By arguing that it should not be bound by the statute of limitations because Ernst & Young did not signal with sufficient clarity that it intended to breach its part of the bargain until it made its final payment on September 27, 1991, Cunningham appears to claim that until that point, Ernst & Young “lulled” Cunningham into believing that it would be paid. Even assuming Cunningham’s claim to be true, the “lulling” doctrine does not create a delay in the accrual of an action, but merely estops the assertion of a statute of limitations defense where the defendant lulled the plaintiff into inaction for the full statutory period. Howard University, supra, 75 U.S.App. D.C. at 81, 126 F.2d at 12 (citing Glennan v. Lincoln Inv. Corp., 71 App.D.C. 365, 110 F.2d 130 (1940); Thompson v. Park Sav. Bank, 68 App. D.C. 272, 96 F.2d 544 (1938)). Thus here, as in Howard University, even if there had been any “lulling,” Cunningham “had ample time and opportunity to bring [t]his suit before the bar of the statute fell.” Id.

Affirmed.

. Cunningham does not argue that the two payments made by Ernst & Young in September 1991 were partial payments that constituted an acknowledgment of debt or a promise to pay. To the contrary, Cunningham's argument in the trial court and in this court has been that by paying only part of the invoiced amount, Ernst & Young disavowed. that it owed to Cunningham the disputed amount, thereby breaching its contractual obligation. Cunningham’s explanation of the facts alleged in the complaint therefore is antithetical to the legal theory — that Ernst & Young acknowledged the debt — that our dissenting colleague would apply to defeat Ernst & Young's statute of limitations defense. See 5A Charles Wright & Arthur Miller, Federal Practice and Procedure 1364, at 475-481 & nn. 40, 43-44 (2d ed. 1990 & 1994 Supp.). Thus, because that issue is not before us, we do not address it or the related issue, also not posed to this court, whether Cunningham’s factual proffers regarding the amounts and dates of Ernst & Young's payments, made in Cunningham’s opposition to Ernst & Young's motion to dismiss, should have led the trial court to treat Ernst & Young’s motion as one for summary judgment rather that to dismiss for failure to state a claim. See generally Super. Ct. Civ. R. 12(b) (citing Super. Ct. Civ R. 56).

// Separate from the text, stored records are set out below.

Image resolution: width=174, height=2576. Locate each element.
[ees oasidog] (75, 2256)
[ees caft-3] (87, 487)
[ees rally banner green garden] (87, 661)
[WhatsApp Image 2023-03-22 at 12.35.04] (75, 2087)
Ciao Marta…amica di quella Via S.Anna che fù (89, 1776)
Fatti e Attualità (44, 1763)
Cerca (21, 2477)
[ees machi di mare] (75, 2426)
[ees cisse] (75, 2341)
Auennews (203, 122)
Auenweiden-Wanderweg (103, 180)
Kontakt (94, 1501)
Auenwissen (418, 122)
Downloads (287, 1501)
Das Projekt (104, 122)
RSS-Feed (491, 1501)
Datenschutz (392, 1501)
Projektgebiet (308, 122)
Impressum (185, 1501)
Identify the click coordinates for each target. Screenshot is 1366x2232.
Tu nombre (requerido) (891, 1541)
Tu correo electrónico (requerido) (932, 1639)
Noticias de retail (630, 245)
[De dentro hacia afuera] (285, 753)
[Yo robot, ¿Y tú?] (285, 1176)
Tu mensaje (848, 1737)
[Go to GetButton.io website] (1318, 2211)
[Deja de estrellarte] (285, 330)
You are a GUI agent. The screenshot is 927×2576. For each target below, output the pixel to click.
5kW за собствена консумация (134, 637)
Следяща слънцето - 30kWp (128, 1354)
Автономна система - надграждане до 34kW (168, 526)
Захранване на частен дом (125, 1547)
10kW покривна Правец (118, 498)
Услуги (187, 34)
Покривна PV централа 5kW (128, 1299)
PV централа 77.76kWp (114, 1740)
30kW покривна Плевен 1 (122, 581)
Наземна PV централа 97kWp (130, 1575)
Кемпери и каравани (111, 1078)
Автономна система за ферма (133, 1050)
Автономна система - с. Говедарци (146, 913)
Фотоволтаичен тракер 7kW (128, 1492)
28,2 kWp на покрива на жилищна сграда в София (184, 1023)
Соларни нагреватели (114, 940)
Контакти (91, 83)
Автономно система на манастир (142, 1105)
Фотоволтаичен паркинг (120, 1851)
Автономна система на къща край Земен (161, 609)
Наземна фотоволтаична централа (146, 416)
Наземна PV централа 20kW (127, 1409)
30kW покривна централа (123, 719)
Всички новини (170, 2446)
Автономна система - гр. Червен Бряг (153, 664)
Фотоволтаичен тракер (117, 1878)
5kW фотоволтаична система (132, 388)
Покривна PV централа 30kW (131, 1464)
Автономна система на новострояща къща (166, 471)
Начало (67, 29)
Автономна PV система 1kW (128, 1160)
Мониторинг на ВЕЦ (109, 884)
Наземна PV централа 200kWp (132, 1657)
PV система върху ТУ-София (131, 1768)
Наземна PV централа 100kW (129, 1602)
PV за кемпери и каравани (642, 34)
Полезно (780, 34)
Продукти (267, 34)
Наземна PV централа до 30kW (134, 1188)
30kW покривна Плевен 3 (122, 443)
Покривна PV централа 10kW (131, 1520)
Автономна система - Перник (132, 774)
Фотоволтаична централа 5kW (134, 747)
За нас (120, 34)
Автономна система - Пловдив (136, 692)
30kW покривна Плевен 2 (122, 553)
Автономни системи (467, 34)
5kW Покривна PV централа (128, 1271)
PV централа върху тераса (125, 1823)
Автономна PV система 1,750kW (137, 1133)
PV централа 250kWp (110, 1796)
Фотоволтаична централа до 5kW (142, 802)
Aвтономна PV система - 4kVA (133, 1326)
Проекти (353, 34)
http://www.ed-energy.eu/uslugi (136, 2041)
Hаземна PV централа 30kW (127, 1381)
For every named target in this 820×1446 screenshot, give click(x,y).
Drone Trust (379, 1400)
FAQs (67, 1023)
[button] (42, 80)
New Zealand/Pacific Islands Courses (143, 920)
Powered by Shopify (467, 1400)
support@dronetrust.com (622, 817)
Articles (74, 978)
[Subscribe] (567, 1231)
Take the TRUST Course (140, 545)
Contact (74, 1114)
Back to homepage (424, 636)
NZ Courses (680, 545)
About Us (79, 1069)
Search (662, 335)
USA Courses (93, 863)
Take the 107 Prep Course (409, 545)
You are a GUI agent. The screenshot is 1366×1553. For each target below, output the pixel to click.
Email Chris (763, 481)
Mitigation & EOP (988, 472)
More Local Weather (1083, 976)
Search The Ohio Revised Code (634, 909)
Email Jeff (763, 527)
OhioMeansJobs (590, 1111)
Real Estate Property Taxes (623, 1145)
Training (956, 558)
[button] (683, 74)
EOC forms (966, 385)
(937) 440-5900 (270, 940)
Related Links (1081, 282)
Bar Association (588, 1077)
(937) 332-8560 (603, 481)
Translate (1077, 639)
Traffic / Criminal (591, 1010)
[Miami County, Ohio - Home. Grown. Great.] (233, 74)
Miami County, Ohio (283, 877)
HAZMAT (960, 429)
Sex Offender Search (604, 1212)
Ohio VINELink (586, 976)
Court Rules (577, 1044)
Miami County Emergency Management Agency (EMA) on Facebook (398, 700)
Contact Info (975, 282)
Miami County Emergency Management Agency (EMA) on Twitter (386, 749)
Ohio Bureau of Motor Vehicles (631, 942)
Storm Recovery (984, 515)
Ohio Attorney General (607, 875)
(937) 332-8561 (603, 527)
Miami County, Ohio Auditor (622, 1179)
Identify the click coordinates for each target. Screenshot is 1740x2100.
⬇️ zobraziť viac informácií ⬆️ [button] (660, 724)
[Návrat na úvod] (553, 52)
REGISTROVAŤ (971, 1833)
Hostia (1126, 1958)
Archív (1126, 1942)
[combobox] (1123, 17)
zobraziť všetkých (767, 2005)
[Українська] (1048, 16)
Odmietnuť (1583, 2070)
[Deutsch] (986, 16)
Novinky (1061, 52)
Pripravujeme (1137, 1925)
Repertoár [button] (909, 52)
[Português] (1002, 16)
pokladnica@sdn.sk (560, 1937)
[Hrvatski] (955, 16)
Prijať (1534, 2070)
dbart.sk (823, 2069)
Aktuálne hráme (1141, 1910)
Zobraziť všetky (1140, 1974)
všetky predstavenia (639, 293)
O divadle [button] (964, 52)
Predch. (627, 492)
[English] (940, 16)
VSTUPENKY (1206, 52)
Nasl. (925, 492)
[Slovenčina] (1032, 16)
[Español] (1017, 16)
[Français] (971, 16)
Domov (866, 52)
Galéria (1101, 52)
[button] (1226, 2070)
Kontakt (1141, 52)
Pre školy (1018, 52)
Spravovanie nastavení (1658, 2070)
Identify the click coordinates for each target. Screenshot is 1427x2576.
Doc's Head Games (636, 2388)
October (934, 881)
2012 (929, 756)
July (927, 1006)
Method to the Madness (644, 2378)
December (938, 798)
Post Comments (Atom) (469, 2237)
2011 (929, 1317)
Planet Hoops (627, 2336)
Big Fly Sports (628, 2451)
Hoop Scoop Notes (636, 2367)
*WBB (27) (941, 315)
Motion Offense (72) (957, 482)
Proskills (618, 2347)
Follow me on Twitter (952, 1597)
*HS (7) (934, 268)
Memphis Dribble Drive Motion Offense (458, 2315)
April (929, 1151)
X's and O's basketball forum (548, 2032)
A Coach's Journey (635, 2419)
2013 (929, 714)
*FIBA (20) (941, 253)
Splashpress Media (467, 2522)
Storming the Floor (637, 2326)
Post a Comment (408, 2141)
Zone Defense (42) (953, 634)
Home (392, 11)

. Although not alleged in the complaint, evidence Cunningham proffered in its opposition to Ernst & Young’s motion to dismiss showed that Cunningham billed Ernst & Young for the full amount of its services on December 1, 1990.

. Cunningham also relies on the "account stated” doctrine to assert that the statute of limitations does not bar its action. This doctrine would commence the running of a limitations period at the time that an accounting, or bill, was rendered. We reject this argument because it was not made to the trial court, and thus cannot be considered except to prevent a "clear miscarriage of justice.” Cannon v. District of Columbia, 569 A.2d 595, 596-97 (D.C.1990): District of Columbia v. Bethel, 567 A.2d 1331, 1334 (D.C.1990). Even if we were to consider this argument, we would uphold the trial court’s dismissal of Cunningham’s action because Cunningham did not file its complaint within three years of Cunningham’s final bill, but only within three years of resubmitting an identical bill to Ernst & Young nine months after the services were fully performed. A statute of limitations cannot be unilaterally extended by a plaintiff making a new demand for payment when initial demands for payment have been unsuccessful.